■ Activity
Print the line that contains "Given: Open the Prohibiciones tab", then every line after it until the entries end, exactly as they read; do not include pictures.

[Dataset entries]
┌────────

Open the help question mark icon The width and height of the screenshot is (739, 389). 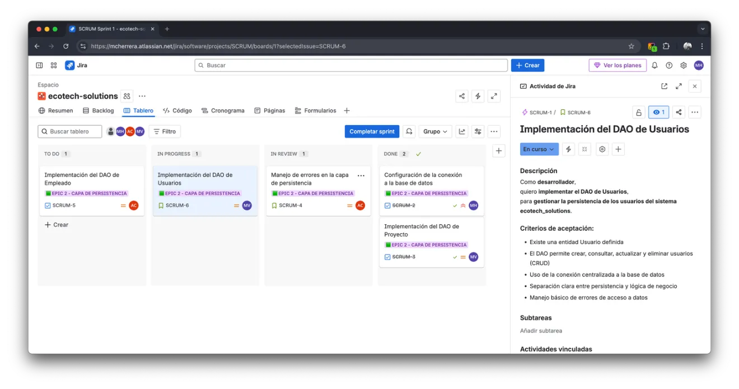669,66
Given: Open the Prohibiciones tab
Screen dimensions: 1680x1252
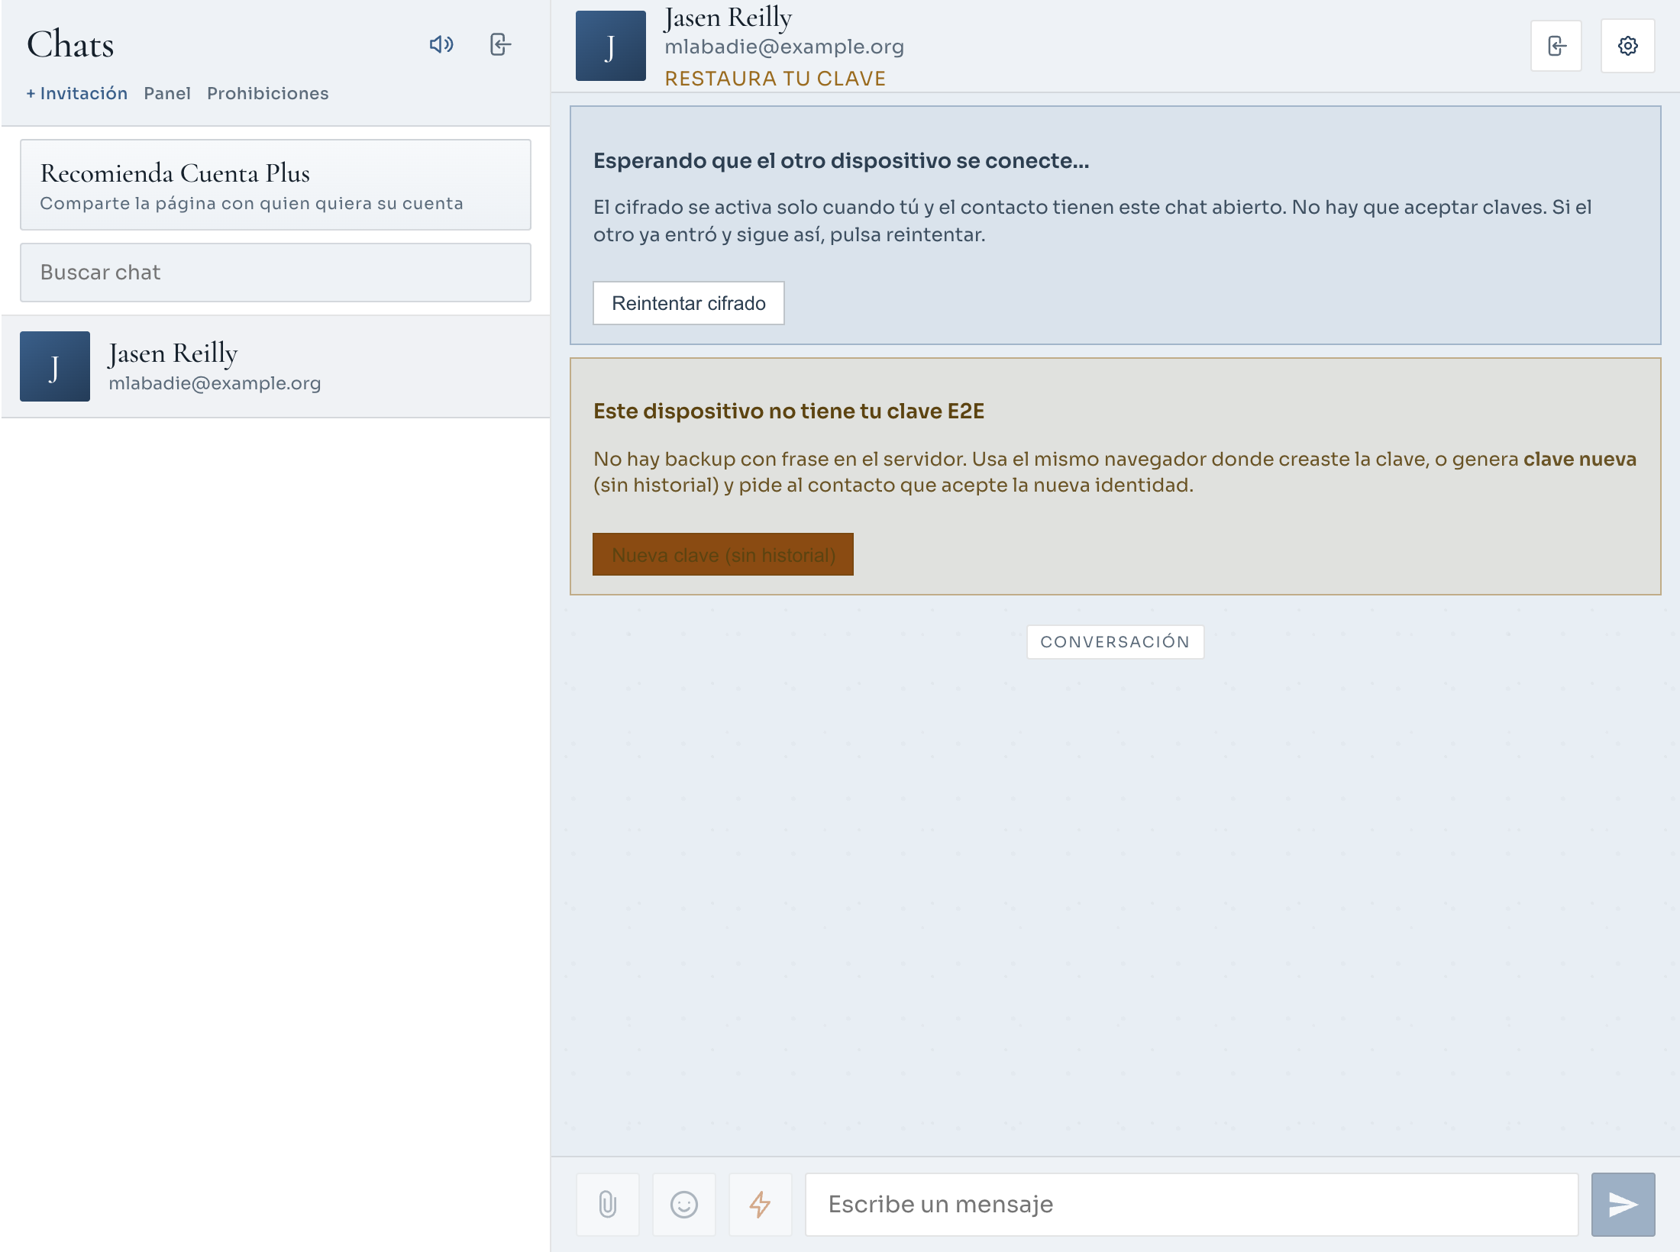Looking at the screenshot, I should point(268,93).
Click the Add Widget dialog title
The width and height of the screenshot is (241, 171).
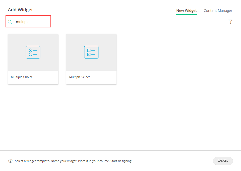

└────────

■ Response to the exercise
Given: Open the Prohibiciones tab
Screen dimensions: 1680x1252
Looking at the screenshot, I should point(268,93).
Click the Add Widget dialog title
The width and height of the screenshot is (241, 171).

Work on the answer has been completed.